Specs & Groups

Load Test specs are organized in a two-level hierarchy: Spec Groups at the top (folders that share an environment scope) and individual Specs inside them. The sidebar on the left of the Load Test panel is where you create, rename, duplicate, and delete both of them.

The Sidebar

At the top of the sidebar are two actions:

  • New Spec Group — opens an inline input to name a new group
  • Clone (download icon) — clones a remote git repository as a new spec group, wiring up all specs it contains in one step

Below those, the tree lists every spec group as a collapsible folder. Expand a group to see its specs; each spec row shows its name and step count. Click a spec to load it into the main panel.

Spec Group Menu

The three-dot menu on a group exposes these actions:

ActionWhat it does
Add SpecCreates a new empty spec inside the group
RenameRename the group inline (max 50 characters)
EnvironmentsOpens the group environment panel — Manual / OS Secret / Vault variables shared by every spec inside the group
GitOpens the group's git panel: commit, push, pull, history — same workflow as Flow and Project git
DeleteRemoves the group and every spec inside it (confirmation required)

Spec Menu

Per-spec actions are available on the three-dot menu of a spec row:

ActionWhat it does
RenameEdit the spec name inline
DuplicateCreates a copy inside the same group — steps, configs, thresholds and lifecycle scripts are all cloned
DeleteRemoves the spec (confirmation required)

What a Spec Holds

Selecting a spec reveals its full editable contents in the main panel.

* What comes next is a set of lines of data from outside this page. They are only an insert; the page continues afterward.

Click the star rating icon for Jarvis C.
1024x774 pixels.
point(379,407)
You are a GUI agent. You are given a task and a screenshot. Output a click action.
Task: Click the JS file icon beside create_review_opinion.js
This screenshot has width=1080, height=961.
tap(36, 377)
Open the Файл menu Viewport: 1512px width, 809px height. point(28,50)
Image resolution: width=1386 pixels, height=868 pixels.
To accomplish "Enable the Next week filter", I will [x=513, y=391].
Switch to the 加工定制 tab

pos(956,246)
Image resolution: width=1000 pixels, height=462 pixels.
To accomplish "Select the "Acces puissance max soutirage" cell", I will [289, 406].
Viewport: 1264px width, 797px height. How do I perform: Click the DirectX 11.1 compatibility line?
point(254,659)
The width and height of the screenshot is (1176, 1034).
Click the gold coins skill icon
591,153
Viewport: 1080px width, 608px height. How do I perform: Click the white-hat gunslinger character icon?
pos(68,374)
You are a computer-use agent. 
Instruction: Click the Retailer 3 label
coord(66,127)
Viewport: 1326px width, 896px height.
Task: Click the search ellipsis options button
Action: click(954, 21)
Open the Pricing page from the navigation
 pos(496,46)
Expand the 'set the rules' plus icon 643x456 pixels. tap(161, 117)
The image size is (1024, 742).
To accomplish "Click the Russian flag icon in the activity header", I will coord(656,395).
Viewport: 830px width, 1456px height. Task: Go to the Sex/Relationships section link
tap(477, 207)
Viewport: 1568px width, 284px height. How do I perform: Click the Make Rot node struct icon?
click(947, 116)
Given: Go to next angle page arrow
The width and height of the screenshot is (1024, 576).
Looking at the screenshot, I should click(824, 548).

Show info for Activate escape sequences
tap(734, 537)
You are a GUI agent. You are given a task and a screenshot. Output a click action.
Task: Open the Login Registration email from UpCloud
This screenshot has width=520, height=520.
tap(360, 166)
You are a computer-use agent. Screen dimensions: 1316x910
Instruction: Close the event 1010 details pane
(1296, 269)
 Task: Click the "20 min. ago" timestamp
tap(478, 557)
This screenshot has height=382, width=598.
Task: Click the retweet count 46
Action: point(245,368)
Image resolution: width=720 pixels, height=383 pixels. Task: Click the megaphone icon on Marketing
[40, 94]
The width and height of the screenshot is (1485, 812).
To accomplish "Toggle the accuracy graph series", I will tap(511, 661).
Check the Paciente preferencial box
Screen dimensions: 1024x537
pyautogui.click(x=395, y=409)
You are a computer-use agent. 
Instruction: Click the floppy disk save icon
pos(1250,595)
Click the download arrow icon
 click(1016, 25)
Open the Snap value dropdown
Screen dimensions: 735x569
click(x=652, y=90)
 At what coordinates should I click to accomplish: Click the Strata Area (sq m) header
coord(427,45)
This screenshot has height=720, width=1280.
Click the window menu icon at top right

Internally the spec is a single document that stores:

  • Name & creation timestamp
  • Per-test-type configs — one LoadTestConfig per test type (load / stress / spike / soak / custom)
  • Steps — the ordered HTTP step sequence with per-step scripts, assertions and extractions
  • Thresholds — pass/fail rules shared across every test type
  • Before All / After All scripts — optional lifecycle JavaScript

Note: environment variables are not stored on the spec itself — they live on the spec group so multiple specs in the same group can share credentials, base URLs, and other values. See the Variables & Environments section for the full model.